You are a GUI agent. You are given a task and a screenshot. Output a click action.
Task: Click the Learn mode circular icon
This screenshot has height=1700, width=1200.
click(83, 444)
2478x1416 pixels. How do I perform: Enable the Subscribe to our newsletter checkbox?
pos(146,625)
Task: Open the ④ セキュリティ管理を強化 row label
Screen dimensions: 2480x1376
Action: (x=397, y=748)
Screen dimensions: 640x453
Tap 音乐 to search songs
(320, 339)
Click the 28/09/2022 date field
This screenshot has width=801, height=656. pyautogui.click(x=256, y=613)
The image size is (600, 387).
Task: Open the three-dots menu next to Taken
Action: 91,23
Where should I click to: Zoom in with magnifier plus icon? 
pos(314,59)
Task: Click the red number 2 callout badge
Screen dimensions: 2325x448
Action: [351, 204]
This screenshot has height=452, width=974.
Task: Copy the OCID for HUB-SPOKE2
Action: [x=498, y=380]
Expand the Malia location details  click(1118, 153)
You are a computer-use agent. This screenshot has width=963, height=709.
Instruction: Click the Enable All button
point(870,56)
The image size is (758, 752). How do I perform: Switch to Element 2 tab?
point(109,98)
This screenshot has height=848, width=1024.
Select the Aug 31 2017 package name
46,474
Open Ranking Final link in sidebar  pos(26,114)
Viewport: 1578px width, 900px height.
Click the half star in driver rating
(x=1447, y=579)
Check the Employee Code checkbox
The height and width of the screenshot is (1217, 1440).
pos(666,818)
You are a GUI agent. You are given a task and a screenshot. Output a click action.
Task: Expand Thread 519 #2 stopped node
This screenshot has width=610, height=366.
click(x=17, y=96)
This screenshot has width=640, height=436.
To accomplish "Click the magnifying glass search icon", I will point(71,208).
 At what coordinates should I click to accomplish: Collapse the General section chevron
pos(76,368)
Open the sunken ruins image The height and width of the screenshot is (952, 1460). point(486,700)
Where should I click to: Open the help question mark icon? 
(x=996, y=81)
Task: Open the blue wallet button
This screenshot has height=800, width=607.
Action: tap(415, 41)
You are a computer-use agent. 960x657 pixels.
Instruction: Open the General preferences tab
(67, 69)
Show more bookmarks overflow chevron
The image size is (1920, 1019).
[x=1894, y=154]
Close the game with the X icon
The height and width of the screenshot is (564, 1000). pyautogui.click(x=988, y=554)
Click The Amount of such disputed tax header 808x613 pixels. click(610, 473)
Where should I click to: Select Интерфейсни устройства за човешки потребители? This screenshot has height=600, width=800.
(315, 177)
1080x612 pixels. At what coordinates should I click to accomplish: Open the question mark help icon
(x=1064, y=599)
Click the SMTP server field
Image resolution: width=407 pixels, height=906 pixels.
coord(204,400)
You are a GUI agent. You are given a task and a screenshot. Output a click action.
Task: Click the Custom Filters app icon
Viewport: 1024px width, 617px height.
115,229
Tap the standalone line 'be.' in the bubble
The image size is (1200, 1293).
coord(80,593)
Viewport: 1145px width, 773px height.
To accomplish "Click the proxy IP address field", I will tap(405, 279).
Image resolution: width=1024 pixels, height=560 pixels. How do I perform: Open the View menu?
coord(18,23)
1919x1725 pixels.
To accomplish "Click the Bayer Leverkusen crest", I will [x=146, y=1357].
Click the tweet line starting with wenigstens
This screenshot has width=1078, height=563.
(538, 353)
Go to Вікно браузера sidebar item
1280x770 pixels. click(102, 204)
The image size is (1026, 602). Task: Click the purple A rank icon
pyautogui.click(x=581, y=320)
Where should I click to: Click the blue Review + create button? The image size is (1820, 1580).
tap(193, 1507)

————

Instructions for the task> Check every line of the data, and copy the ones that contain "computer".

Answer space>
You are a computer-use agent. This screenshot has width=963, height=709.
You are a computer-use agent. 960x657 pixels.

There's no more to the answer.